* _EXERCISE_: Search the data for the string "computer" and extract every line where it appears.

* _RECORDS SHOWN_:
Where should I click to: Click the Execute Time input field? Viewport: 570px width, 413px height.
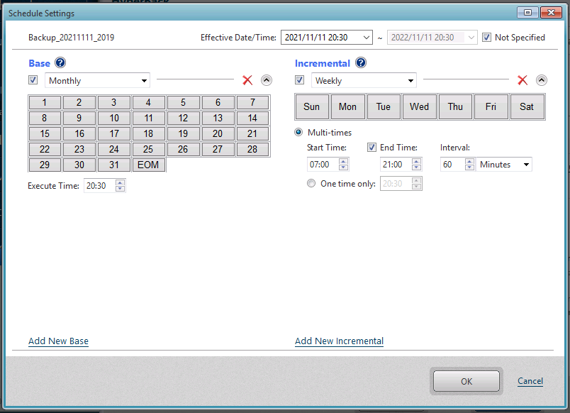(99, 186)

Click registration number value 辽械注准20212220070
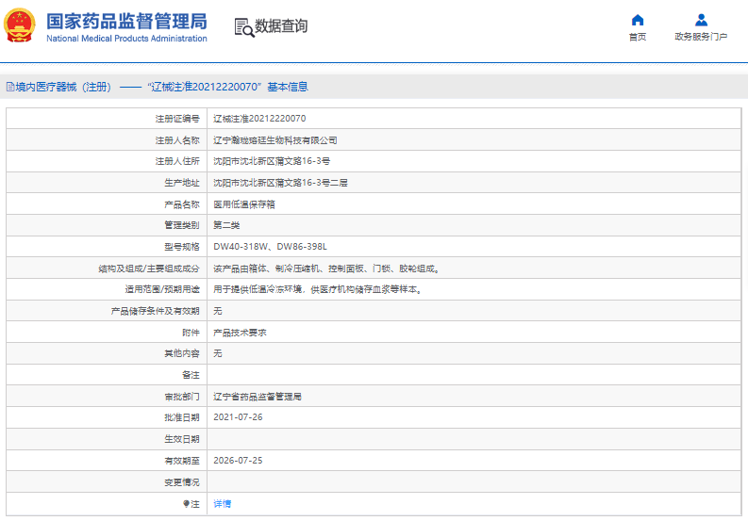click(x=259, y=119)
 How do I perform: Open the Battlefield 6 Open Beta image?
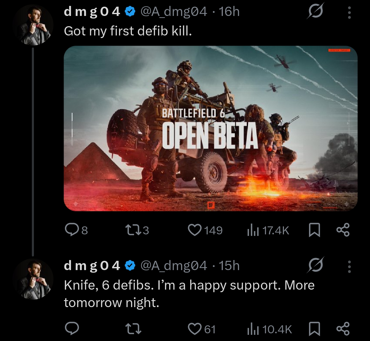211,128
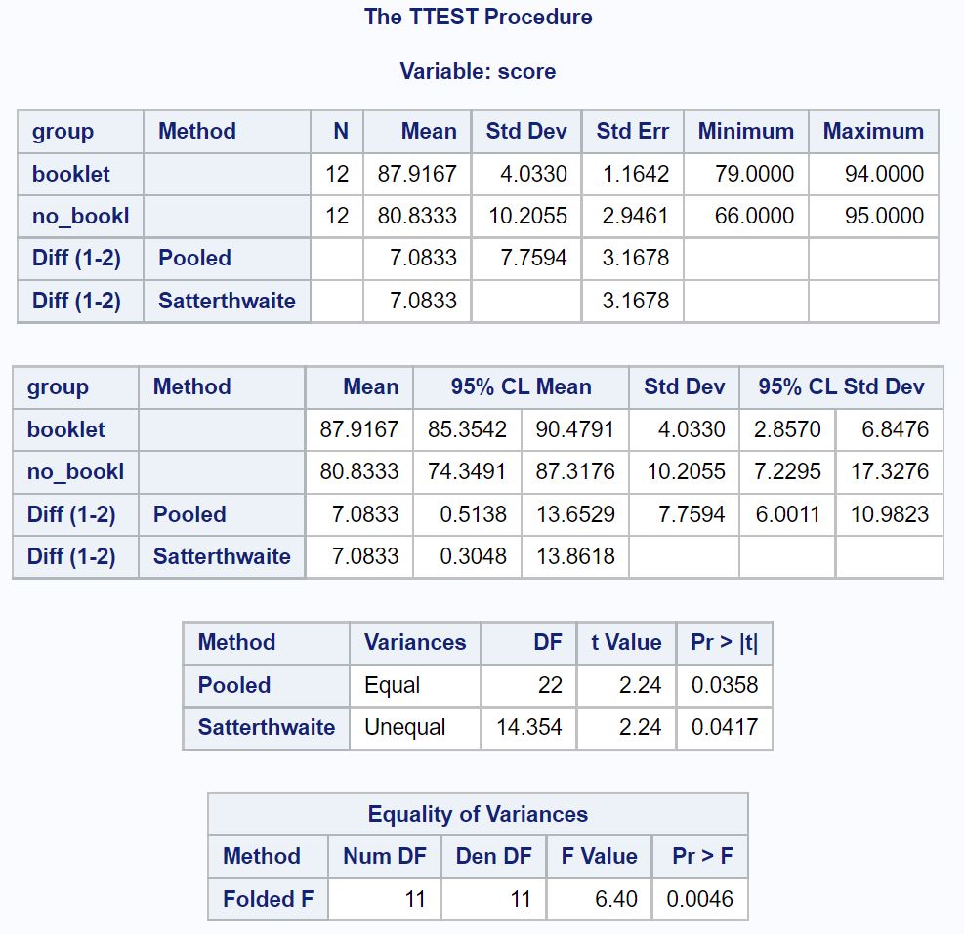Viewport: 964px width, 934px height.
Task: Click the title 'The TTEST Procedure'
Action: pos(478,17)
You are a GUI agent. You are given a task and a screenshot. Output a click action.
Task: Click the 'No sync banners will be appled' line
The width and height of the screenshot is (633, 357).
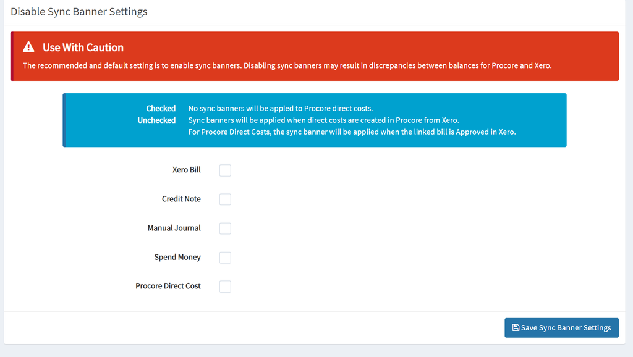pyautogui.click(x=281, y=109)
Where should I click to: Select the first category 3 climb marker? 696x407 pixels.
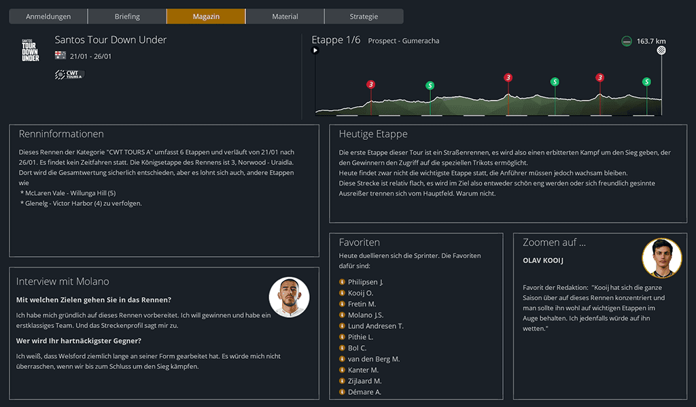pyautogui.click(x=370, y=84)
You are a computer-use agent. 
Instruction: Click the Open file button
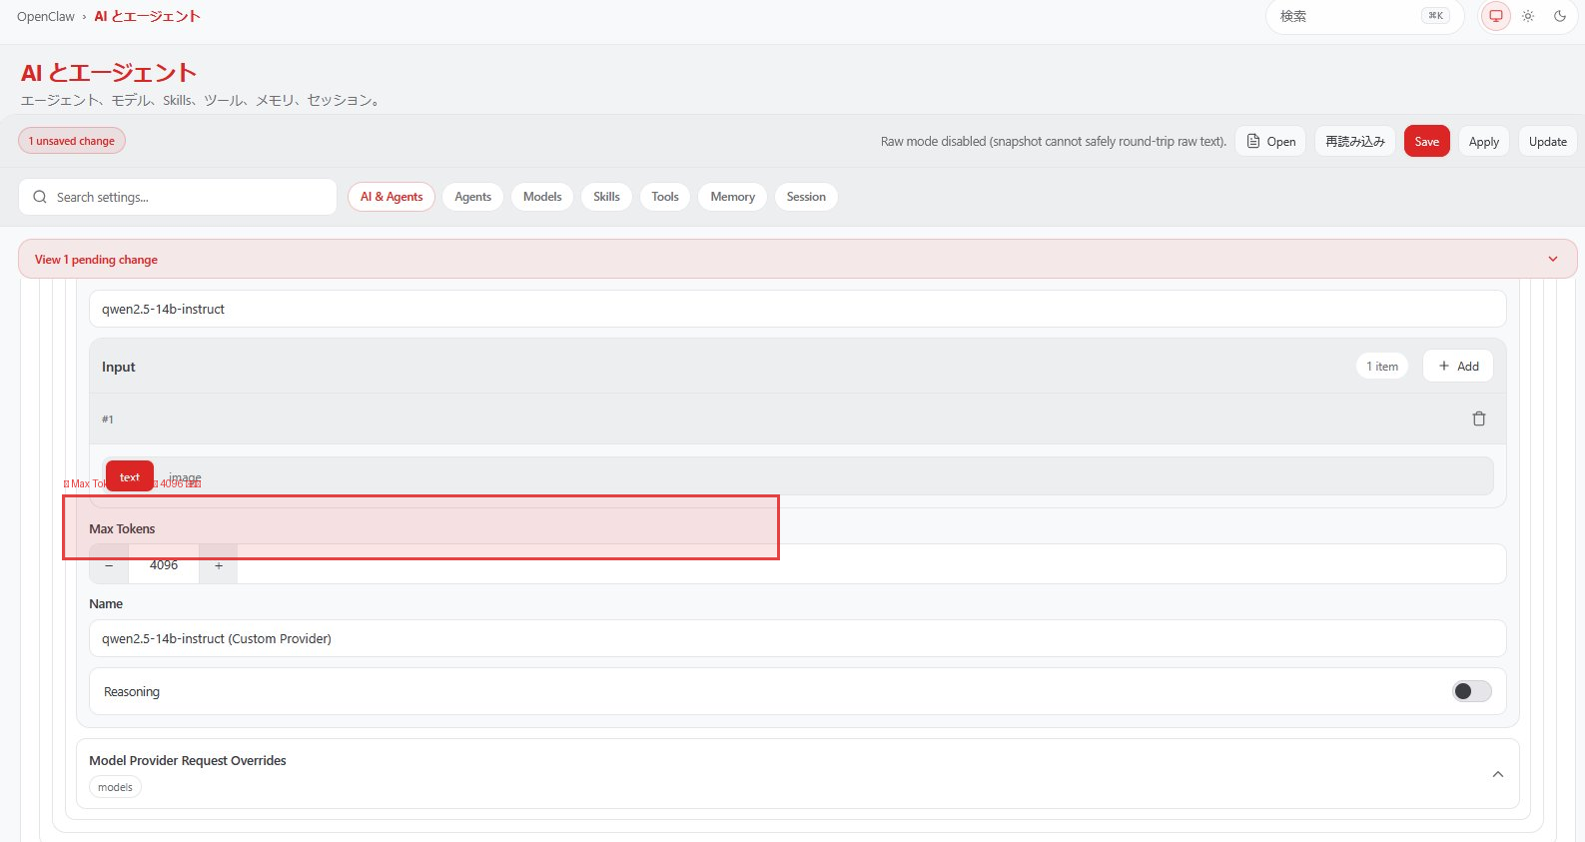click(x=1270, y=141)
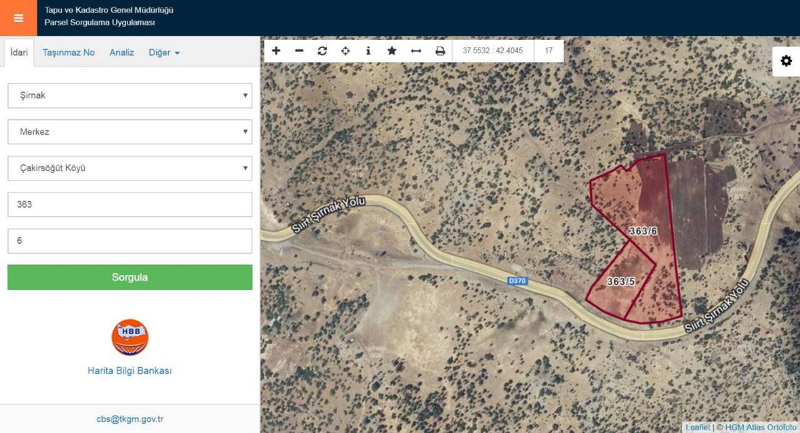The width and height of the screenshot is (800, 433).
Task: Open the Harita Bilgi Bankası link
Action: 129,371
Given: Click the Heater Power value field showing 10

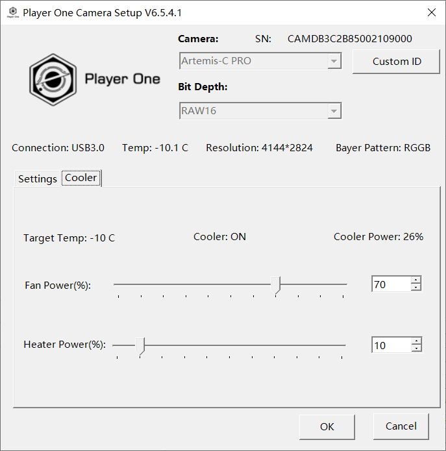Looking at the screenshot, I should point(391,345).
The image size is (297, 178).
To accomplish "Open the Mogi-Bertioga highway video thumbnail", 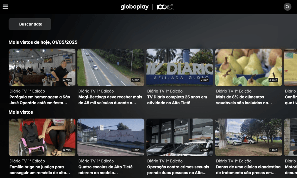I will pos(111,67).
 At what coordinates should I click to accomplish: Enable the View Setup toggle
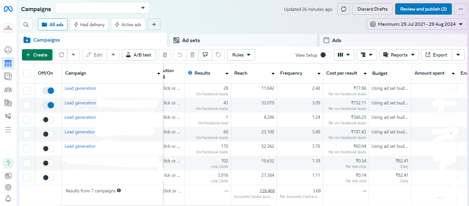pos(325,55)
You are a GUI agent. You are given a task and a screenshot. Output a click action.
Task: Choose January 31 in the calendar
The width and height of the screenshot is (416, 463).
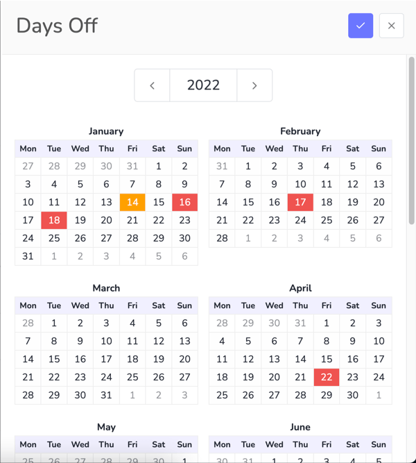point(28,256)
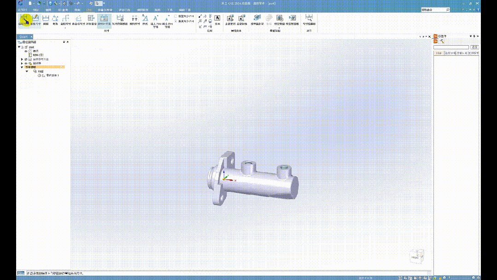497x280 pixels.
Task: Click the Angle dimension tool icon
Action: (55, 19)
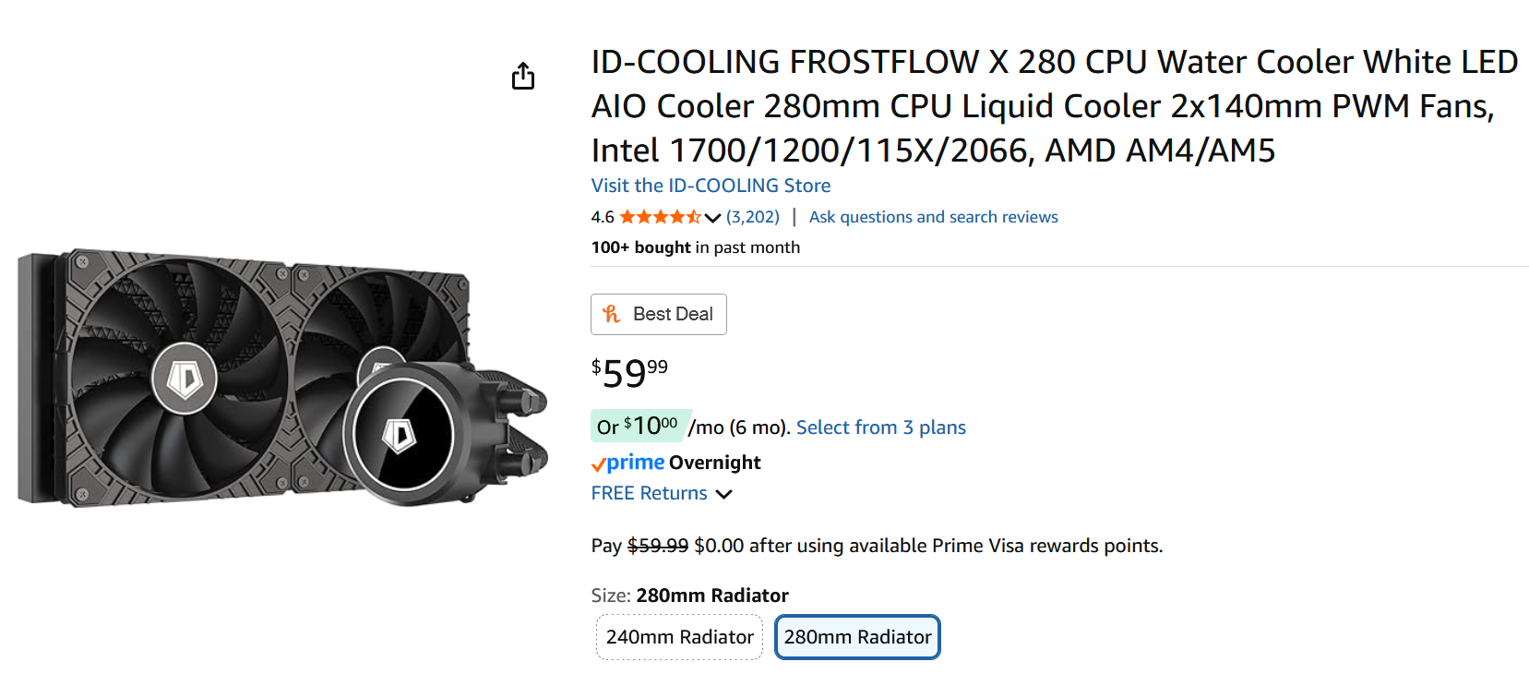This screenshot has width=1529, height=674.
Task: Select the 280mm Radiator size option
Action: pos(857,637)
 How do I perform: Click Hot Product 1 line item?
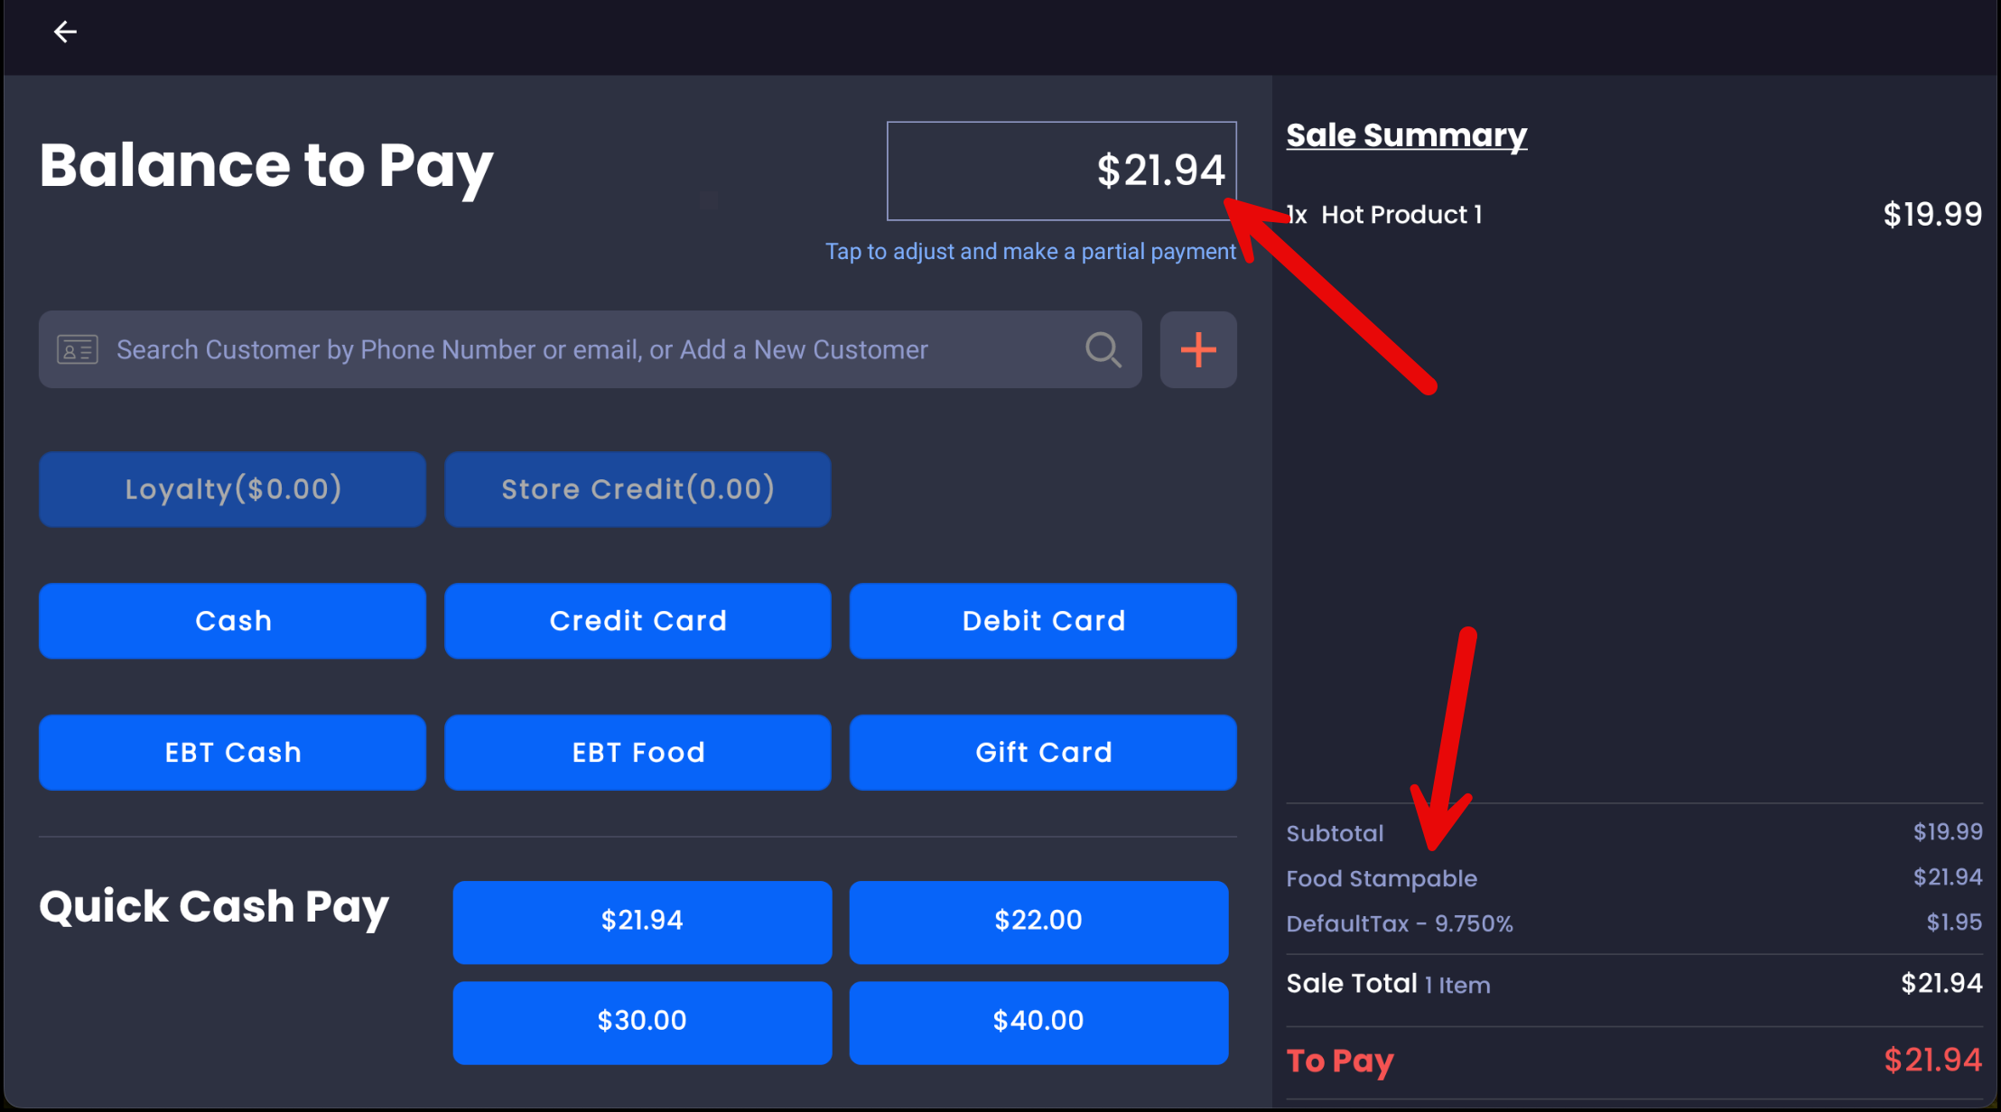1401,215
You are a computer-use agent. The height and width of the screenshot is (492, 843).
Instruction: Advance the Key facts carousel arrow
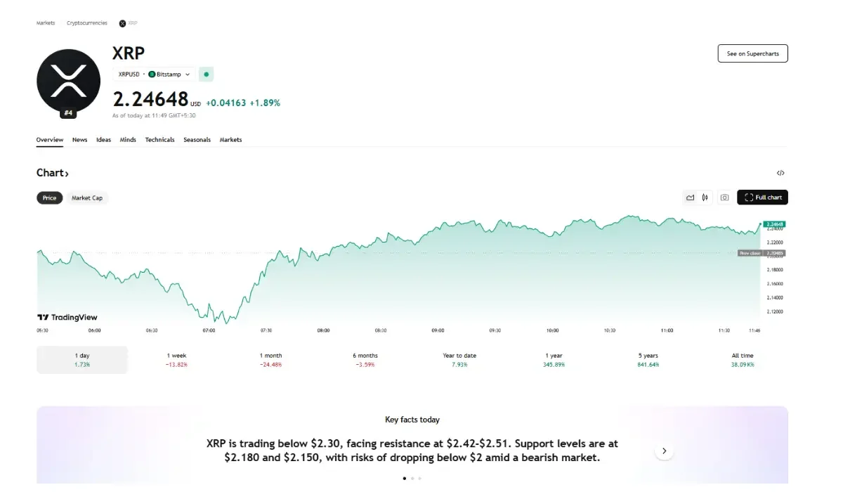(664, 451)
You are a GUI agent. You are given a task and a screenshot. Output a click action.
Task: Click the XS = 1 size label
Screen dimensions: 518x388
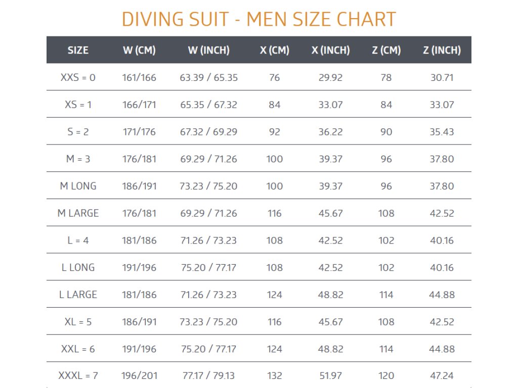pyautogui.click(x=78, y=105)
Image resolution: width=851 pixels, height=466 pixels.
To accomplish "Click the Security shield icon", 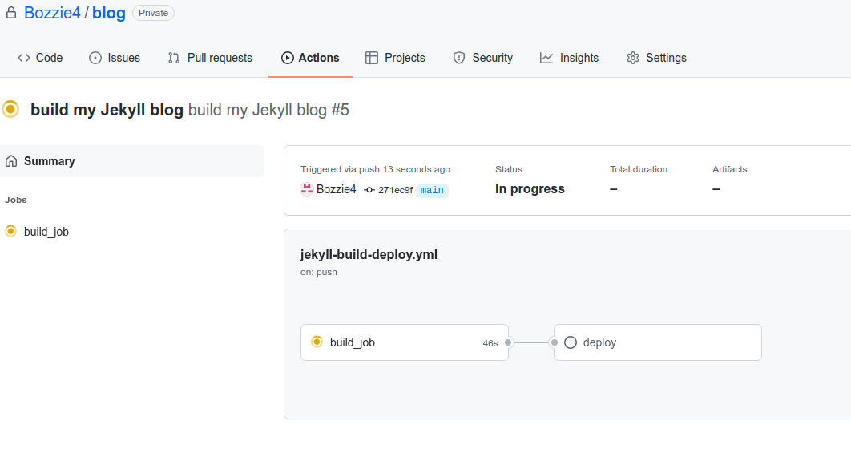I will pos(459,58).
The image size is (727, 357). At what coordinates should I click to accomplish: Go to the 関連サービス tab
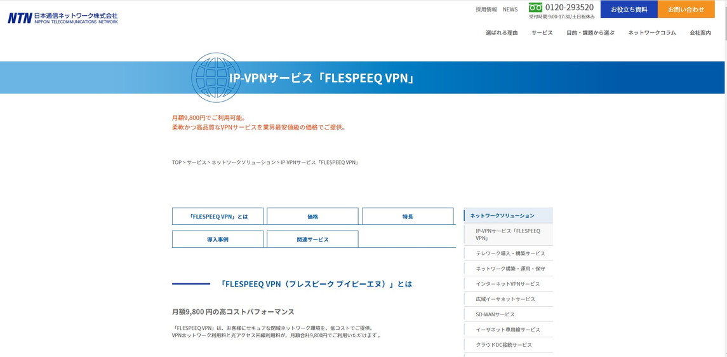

* _RESPONSE BOX_:
You are a computer-use agent. 
You are a computer-use agent. The height and width of the screenshot is (492, 843).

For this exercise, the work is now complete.